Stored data

[Start of section]

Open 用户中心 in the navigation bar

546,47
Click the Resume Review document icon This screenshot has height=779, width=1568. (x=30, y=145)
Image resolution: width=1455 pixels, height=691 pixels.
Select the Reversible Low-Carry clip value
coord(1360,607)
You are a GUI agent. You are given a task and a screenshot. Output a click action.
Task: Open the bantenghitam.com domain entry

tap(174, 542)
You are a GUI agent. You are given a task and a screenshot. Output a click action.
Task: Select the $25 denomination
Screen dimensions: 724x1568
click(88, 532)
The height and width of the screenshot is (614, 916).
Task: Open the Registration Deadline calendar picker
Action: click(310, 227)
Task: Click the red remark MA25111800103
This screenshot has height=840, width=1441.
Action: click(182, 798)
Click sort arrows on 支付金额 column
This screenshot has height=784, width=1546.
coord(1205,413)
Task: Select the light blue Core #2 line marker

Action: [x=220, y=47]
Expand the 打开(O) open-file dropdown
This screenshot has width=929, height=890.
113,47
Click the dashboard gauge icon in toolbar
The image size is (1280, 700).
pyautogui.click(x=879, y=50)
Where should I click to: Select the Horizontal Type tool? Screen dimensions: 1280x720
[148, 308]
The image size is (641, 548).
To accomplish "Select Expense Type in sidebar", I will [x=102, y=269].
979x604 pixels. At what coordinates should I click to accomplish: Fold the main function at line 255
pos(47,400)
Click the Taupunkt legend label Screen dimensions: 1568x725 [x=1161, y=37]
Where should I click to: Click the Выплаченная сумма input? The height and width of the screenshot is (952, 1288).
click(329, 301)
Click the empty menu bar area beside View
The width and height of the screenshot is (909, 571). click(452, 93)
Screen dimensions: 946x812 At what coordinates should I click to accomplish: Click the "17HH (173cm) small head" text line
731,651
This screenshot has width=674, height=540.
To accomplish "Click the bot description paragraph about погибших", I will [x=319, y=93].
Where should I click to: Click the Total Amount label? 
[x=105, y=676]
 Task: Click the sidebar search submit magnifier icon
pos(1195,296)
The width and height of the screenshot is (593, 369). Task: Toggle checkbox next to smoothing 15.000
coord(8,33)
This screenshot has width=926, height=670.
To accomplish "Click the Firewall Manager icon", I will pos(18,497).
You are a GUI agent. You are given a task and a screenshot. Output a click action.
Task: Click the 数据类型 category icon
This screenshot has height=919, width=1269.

[End of section]

*ACTIVITY*
Please extract exactly, and only, the lines from the line containing "Click the Taupunkt" through the last line of the records.

*THE ANSWER*
Click the Taupunkt legend label Screen dimensions: 1568x725 [x=1161, y=37]
Where should I click to: Click the Выплаченная сумма input? The height and width of the screenshot is (952, 1288).
click(329, 301)
Click the empty menu bar area beside View
The width and height of the screenshot is (909, 571). click(452, 93)
Screen dimensions: 946x812 At what coordinates should I click to accomplish: Click the "17HH (173cm) small head" text line
731,651
This screenshot has width=674, height=540.
To accomplish "Click the bot description paragraph about погибших", I will [x=319, y=93].
Where should I click to: Click the Total Amount label? 
[x=105, y=676]
 Task: Click the sidebar search submit magnifier icon
pos(1195,296)
The width and height of the screenshot is (593, 369). Task: Toggle checkbox next to smoothing 15.000
coord(8,33)
This screenshot has width=926, height=670.
To accomplish "Click the Firewall Manager icon", I will pos(18,497).
You are a GUI agent. You are given a task and a screenshot. Output a click action.
Task: Click the 数据类型 category icon
This screenshot has height=919, width=1269.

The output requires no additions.